Quote the following lines word for word, leaving nothing out.

# # # # # # #

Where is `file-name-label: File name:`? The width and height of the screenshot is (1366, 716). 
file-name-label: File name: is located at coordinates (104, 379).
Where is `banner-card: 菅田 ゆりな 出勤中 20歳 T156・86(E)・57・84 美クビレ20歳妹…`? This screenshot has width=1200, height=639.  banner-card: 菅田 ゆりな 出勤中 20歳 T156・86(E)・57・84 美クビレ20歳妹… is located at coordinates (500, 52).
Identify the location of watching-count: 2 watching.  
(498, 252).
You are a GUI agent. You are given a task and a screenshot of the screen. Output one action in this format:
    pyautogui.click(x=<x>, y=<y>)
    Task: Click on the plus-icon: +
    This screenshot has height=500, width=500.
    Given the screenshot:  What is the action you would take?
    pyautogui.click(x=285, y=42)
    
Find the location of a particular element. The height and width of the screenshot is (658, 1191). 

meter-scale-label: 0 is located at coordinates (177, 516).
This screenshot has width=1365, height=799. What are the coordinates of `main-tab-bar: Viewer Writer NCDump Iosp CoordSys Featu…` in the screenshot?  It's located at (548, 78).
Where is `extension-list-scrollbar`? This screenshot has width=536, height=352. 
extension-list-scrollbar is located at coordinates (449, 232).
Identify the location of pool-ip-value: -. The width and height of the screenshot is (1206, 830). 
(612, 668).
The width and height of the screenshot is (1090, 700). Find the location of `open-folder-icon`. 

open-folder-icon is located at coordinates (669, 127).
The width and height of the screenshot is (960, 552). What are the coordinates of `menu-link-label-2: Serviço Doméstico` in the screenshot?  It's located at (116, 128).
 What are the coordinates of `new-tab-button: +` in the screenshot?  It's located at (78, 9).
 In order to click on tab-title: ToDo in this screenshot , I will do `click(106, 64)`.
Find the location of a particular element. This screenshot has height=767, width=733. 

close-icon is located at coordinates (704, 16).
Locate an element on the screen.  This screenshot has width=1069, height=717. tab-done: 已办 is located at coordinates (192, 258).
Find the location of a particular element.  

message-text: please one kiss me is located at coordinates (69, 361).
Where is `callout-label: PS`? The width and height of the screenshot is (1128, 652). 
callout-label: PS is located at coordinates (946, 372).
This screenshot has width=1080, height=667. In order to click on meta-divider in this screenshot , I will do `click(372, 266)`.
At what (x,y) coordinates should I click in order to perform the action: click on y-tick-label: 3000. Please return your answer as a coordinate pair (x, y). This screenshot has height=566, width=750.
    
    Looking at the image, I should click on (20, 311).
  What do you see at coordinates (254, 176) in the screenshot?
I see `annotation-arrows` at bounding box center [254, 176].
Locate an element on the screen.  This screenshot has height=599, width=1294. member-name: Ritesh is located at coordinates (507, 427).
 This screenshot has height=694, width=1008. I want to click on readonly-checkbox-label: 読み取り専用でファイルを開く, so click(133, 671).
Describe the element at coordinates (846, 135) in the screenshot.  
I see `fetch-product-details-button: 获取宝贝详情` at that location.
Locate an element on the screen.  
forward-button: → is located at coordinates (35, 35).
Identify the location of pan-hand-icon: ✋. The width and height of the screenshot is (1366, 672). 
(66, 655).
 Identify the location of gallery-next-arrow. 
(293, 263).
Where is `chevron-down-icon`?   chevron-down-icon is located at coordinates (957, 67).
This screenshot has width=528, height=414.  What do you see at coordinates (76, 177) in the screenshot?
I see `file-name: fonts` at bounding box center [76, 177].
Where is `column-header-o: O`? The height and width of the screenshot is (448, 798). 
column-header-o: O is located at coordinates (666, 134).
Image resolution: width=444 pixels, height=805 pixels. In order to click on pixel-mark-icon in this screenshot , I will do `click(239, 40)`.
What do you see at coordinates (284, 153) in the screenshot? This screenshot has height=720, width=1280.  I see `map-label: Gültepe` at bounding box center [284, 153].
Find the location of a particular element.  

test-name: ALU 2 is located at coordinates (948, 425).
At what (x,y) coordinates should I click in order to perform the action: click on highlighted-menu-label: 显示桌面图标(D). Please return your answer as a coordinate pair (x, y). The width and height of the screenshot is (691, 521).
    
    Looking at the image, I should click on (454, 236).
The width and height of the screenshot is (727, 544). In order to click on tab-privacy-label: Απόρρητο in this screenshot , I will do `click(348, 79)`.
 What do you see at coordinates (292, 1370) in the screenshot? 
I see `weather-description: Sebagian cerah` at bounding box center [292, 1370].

# # # # # # #

**Output below**
Where is `file-name-label: File name:`? The width and height of the screenshot is (1366, 716). 
file-name-label: File name: is located at coordinates (104, 379).
Where is `banner-card: 菅田 ゆりな 出勤中 20歳 T156・86(E)・57・84 美クビレ20歳妹…`? This screenshot has width=1200, height=639.  banner-card: 菅田 ゆりな 出勤中 20歳 T156・86(E)・57・84 美クビレ20歳妹… is located at coordinates (500, 52).
Identify the location of watching-count: 2 watching.  
(498, 252).
You are a GUI agent. You are given a task and a screenshot of the screen. Output one action in this format:
    pyautogui.click(x=<x>, y=<y>)
    Task: Click on the plus-icon: +
    This screenshot has height=500, width=500.
    Given the screenshot:  What is the action you would take?
    pyautogui.click(x=285, y=42)
    
Find the location of a particular element. The height and width of the screenshot is (658, 1191). 

meter-scale-label: 0 is located at coordinates (177, 516).
This screenshot has width=1365, height=799. What are the coordinates of `main-tab-bar: Viewer Writer NCDump Iosp CoordSys Featu…` in the screenshot?  It's located at (548, 78).
Where is `extension-list-scrollbar`? This screenshot has width=536, height=352. 
extension-list-scrollbar is located at coordinates (449, 232).
Identify the location of pool-ip-value: -. The width and height of the screenshot is (1206, 830). 
(612, 668).
The width and height of the screenshot is (1090, 700). Find the location of `open-folder-icon`. 

open-folder-icon is located at coordinates (669, 127).
The width and height of the screenshot is (960, 552). What are the coordinates of `menu-link-label-2: Serviço Doméstico` in the screenshot?  It's located at (116, 128).
 What are the coordinates of `new-tab-button: +` in the screenshot?  It's located at (78, 9).
 In order to click on tab-title: ToDo in this screenshot , I will do `click(106, 64)`.
Find the location of a particular element. This screenshot has height=767, width=733. 

close-icon is located at coordinates (704, 16).
Locate an element on the screen.  This screenshot has width=1069, height=717. tab-done: 已办 is located at coordinates (192, 258).
Find the location of a particular element.  

message-text: please one kiss me is located at coordinates (69, 361).
Where is `callout-label: PS`? The width and height of the screenshot is (1128, 652). 
callout-label: PS is located at coordinates (946, 372).
This screenshot has width=1080, height=667. In order to click on meta-divider in this screenshot , I will do `click(372, 266)`.
At what (x,y) coordinates should I click in order to perform the action: click on y-tick-label: 3000. Please return your answer as a coordinate pair (x, y). This screenshot has height=566, width=750.
    
    Looking at the image, I should click on (20, 311).
  What do you see at coordinates (254, 176) in the screenshot?
I see `annotation-arrows` at bounding box center [254, 176].
Locate an element on the screen.  This screenshot has height=599, width=1294. member-name: Ritesh is located at coordinates (507, 427).
 This screenshot has height=694, width=1008. I want to click on readonly-checkbox-label: 読み取り専用でファイルを開く, so click(133, 671).
Describe the element at coordinates (846, 135) in the screenshot.  
I see `fetch-product-details-button: 获取宝贝详情` at that location.
Locate an element on the screen.  
forward-button: → is located at coordinates (35, 35).
Identify the location of pan-hand-icon: ✋. The width and height of the screenshot is (1366, 672). 
(66, 655).
 Identify the location of gallery-next-arrow. 
(293, 263).
Where is `chevron-down-icon`?   chevron-down-icon is located at coordinates (957, 67).
This screenshot has width=528, height=414.  What do you see at coordinates (76, 177) in the screenshot?
I see `file-name: fonts` at bounding box center [76, 177].
Where is `column-header-o: O`? The height and width of the screenshot is (448, 798). 
column-header-o: O is located at coordinates (666, 134).
Image resolution: width=444 pixels, height=805 pixels. In order to click on pixel-mark-icon in this screenshot , I will do `click(239, 40)`.
What do you see at coordinates (284, 153) in the screenshot? This screenshot has height=720, width=1280.  I see `map-label: Gültepe` at bounding box center [284, 153].
Find the location of a particular element.  

test-name: ALU 2 is located at coordinates (948, 425).
At what (x,y) coordinates should I click in order to perform the action: click on highlighted-menu-label: 显示桌面图标(D). Please return your answer as a coordinate pair (x, y). The width and height of the screenshot is (691, 521).
    
    Looking at the image, I should click on (454, 236).
The width and height of the screenshot is (727, 544). In order to click on tab-privacy-label: Απόρρητο in this screenshot , I will do `click(348, 79)`.
 What do you see at coordinates (292, 1370) in the screenshot? 
I see `weather-description: Sebagian cerah` at bounding box center [292, 1370].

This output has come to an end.